**Instructions for the task**
Copy the lines from the one with "The image size" to the one with "tap(361, 1486)" word for word, both of those lines included.

**Provided material**
--*--
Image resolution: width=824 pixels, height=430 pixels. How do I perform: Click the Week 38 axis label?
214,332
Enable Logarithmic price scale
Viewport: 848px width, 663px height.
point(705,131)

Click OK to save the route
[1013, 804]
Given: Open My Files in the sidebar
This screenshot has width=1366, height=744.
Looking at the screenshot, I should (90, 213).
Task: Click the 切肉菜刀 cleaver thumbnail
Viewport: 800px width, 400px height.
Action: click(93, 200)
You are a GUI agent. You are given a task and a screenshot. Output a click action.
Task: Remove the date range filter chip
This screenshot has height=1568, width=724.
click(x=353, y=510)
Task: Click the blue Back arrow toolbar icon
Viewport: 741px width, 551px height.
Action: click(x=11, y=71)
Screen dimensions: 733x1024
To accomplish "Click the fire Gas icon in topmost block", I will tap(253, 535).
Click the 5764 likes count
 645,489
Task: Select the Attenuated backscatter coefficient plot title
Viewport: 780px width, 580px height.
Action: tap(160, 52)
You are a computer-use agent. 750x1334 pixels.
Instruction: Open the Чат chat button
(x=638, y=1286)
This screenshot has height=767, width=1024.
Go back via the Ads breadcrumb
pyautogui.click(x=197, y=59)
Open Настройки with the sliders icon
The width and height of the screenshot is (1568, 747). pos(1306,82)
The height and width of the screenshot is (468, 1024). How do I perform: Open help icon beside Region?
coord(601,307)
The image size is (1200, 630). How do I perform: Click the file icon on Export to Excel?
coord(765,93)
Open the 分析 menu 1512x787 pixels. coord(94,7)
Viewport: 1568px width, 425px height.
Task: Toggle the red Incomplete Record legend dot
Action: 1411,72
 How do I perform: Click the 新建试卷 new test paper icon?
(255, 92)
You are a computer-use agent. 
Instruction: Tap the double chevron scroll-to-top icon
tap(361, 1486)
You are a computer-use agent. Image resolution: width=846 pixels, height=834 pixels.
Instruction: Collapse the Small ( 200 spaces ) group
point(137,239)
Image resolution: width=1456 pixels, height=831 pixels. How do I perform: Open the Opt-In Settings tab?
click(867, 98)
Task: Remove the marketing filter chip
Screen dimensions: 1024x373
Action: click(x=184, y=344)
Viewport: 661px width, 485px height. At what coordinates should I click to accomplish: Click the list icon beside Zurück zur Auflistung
--*--
**Full response**
The image size is (1200, 630). How do I perform: Click the file icon on Export to Excel?
coord(765,93)
Open the 分析 menu 1512x787 pixels. coord(94,7)
Viewport: 1568px width, 425px height.
Task: Toggle the red Incomplete Record legend dot
Action: 1411,72
 How do I perform: Click the 新建试卷 new test paper icon?
(255, 92)
You are a computer-use agent. 
Instruction: Tap the double chevron scroll-to-top icon
tap(361, 1486)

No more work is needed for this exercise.